GOAL A:
Answer these questions about the excerpt on D&D editions, marking each answer with its number:
(i) What does the excerpt call one of the primary modes of interacting with the world of D&D?
(ii) Which two settings does it name as adding contrast and other perspectives to the game?
(iii) What two things does it say give you roads to explore your character in 5th Edition?
GOAL B:
Print the passage of the excerpt on D&D editions from "The same holds" to "in the process.", with no changes.

___ EXCERPT

It’s real interesting to see how D&D has changed since 1st Edition. A lot of it comes down to what the game expects you to do–and to a large extent, that’s remained the same. The game still expects you to get into fights. Combat is one of the primary modes of interacting with the world of D&D. It’s where most of the rules are, it’s how all of the classes work–and for all that some classes have “ribbon” or “flavor” abilities, they all still tend towards fighting.
And there’s nothing wrong with that–but it’s in what else the game expects you to do that a lot of the differentiation shines through. 1st Edition was very granular and all about finding treasures and building strongholds and doing the sorts of things that the designers of 1st Edition did in their home games. The game was very much theirs, and it wasn’t until later, when you had things like Dragonlance or Planescape to add a lot of contrast and other perspectives that you got some of the weirder, more narrative-driven parts of the game.
The same holds true in 5th Edition–once you get through the combat rules, what else is there in the game? You’ll find a surprisingly streamlined engine for answering the questions that come up in the game. Skill/Ability checks go a long way, and instead of playing a game of henchmen and hirelings, the newer D&D expects you to layer in a different kind of Narrative. And as such it’s chock full of hooks to pull your characters into the story. Things like Backgrounds and Trinkets give you roads to explore your character by, which you can see exemplified in some of the streaming shows. Either way, 5th Edition or 1st Edition, D&D’s mechanics will help you kill monsters, take their stuff, and learn a little about who you are in the process.

______
___ DATA EXTRACT

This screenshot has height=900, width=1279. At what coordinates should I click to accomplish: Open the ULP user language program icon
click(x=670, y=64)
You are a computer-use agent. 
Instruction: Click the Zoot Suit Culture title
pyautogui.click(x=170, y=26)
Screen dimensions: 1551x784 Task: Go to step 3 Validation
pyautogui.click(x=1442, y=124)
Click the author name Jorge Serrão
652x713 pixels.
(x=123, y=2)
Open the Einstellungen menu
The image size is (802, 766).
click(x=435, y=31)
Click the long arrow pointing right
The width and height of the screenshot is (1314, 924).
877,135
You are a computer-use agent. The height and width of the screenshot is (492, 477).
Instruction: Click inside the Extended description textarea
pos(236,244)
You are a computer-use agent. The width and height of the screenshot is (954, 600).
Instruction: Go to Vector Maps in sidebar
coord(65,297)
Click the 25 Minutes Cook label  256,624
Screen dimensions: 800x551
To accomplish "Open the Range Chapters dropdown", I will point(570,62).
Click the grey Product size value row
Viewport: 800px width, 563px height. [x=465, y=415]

______

WRITTEN SOLUTION A:
(i) Combat
(ii) Dragonlance and Planescape
(iii) Backgrounds and Trinkets

WRITTEN SOLUTION B:
The same holds true in 5th Edition–once you get through the combat rules, what else is there in the game? You’ll find a surprisingly streamlined engine for answering the questions that come up in the game. Skill/Ability checks go a long way, and instead of playing a game of henchmen and hirelings, the newer D&D expects you to layer in a different kind of Narrative. And as such it’s chock full of hooks to pull your characters into the story. Things like Backgrounds and Trinkets give you roads to explore your character by, which you can see exemplified in some of the streaming shows. Either way, 5th Edition or 1st Edition, D&D’s mechanics will help you kill monsters, take their stuff, and learn a little about who you are in the process.